Büyükanıt, gazetecilere, "YAŞ kararlarına şerh koyanların Anayasa'ya karşı geldiklerini" de söylemiş.
Birinci Ordu Komutanı "YAŞ kararlarının yargı denetimine açılmasını istiyorum demek, Anayasa'nın o bölümüne karşıyım anlamını taşır ve hukuk ihlâli olur" diyor.
Bu mantığa göre, her Anayasa değişikliği talebi, hukuk ihlâli ile eşdeğer.
Bundan alâ statükoculuk nerede görülmüş?
Keyfilik hat safhada
Bence akreditasyon meselesi ile, YAŞ kararları aynı keyfi mantığa dayanıyor.
Silâhlı Kuvvetler Personel Kanunu'nun 50/C ve 94/B maddelerine göre, disiplinsizlik sebebiyle askerleri ordudan uzaklaştırabiliyorsunuz. O takdirde idari yargı yolu açık.

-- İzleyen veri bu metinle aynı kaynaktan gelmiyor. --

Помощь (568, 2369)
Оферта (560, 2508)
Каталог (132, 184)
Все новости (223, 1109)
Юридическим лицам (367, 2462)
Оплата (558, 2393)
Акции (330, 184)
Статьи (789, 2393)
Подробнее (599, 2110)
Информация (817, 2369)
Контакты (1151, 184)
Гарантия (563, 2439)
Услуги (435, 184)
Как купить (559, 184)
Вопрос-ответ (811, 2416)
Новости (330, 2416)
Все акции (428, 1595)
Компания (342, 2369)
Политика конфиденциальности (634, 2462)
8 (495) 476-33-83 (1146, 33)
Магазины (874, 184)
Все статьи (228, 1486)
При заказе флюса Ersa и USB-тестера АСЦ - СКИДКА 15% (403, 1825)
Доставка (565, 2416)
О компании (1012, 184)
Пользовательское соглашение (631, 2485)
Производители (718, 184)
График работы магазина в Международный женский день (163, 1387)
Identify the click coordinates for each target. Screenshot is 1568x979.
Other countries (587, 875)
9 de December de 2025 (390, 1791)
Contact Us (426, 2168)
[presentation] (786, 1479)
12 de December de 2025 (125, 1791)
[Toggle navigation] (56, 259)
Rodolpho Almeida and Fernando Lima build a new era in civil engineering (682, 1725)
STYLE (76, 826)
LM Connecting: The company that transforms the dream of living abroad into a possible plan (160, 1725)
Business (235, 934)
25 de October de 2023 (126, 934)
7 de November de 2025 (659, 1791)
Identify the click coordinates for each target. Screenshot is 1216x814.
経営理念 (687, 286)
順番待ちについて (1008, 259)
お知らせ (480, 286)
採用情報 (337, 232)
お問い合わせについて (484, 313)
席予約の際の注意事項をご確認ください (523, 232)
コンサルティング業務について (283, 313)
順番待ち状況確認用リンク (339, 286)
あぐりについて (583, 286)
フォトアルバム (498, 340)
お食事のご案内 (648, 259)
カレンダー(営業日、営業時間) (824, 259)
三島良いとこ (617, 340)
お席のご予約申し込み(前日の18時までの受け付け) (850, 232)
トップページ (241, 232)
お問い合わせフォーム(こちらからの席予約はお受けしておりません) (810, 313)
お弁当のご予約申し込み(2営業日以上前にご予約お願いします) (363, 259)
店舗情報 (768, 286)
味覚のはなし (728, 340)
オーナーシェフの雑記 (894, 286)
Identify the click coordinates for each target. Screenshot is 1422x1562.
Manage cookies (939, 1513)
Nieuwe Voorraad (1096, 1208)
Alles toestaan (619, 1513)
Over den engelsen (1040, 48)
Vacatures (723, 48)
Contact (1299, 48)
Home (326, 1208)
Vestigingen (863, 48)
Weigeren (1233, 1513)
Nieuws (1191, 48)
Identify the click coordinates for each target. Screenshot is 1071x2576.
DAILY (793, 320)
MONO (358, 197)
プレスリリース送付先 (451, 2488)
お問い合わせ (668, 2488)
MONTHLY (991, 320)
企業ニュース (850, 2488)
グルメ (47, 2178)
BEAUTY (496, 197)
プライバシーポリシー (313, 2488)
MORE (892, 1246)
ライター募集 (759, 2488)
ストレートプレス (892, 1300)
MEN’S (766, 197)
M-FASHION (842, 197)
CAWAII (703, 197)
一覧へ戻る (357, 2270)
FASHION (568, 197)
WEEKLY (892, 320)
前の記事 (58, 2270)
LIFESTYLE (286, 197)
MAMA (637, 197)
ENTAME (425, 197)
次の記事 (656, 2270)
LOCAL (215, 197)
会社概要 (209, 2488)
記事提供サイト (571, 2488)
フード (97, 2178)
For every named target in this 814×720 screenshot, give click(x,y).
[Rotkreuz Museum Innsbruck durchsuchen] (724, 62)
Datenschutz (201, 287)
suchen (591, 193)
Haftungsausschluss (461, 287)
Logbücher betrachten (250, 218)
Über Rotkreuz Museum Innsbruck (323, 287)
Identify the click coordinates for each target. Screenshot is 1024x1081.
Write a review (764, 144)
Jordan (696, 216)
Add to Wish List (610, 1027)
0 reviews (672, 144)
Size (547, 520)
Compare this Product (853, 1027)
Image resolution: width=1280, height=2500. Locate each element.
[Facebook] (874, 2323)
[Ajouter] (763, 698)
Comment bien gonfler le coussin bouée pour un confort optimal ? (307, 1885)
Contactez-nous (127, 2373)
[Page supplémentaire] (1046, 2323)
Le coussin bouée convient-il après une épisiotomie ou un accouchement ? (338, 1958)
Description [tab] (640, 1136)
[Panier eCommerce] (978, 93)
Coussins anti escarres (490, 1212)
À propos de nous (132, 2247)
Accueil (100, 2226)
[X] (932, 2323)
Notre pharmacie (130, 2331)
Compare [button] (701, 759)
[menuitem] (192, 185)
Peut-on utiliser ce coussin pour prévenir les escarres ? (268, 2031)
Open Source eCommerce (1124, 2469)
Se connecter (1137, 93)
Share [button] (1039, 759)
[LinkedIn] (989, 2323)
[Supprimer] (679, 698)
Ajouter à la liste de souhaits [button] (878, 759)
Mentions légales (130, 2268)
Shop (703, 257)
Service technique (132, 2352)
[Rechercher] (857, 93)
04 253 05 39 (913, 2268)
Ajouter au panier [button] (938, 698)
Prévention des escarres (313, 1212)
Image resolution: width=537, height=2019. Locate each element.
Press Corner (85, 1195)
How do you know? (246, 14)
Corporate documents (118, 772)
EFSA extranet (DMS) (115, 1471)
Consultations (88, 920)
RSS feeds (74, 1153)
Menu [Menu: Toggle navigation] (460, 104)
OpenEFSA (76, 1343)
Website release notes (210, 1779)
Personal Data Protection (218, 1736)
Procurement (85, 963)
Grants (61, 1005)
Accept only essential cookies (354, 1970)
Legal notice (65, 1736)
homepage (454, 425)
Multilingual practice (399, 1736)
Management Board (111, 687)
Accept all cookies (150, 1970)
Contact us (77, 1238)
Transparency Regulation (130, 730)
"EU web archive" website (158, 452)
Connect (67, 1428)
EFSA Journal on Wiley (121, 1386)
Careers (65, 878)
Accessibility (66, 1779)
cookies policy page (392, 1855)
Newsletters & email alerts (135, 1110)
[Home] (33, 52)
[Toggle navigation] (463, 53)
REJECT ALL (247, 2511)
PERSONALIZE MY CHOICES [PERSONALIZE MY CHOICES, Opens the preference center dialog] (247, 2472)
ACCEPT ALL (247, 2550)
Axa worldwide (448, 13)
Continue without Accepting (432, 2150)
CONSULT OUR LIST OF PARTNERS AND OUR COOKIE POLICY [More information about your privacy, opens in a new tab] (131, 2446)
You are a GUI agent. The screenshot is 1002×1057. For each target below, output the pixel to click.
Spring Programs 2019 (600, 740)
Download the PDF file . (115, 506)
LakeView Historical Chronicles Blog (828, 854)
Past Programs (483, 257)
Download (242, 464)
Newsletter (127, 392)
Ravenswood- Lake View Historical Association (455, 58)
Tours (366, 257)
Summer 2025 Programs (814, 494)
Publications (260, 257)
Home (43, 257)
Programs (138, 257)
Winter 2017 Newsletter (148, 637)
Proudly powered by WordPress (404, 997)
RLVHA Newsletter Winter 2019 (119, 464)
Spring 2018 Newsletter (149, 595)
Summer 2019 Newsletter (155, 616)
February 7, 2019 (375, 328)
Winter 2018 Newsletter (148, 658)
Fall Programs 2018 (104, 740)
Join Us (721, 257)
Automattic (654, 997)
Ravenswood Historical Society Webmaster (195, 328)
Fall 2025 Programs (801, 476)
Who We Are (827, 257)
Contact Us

Ama elde yeterince delil yoksa, YAŞ aracılığıyla emeklilik tercih ediliyor.
"Dinci basın" iddiasında nasıl objektif kriterler mevcut değilse, "dinci askerler" konusu da öyle.
"Dinci" dedikleri Zaman gazetesini veyahut Yeni Şafak'ı okuyanlar... bir de eşlerinin başı örtülüyse, cumhuriyet balolarına hanımlarını getirip dans etmiyorlarsa, hemen "İslâmcı, şeriatçı" damgası yapıştırılıyor.
Keyfilik, basın açısından, çok daha ileri noktalara taşınıyor.
Meselâ Tercüman gazetesi.
Acaba huzur-u şahaneye kabul imtiyazından niçin yararlanamıyoruz?
İçini boşalttığımız bir banka olmadığı için mi?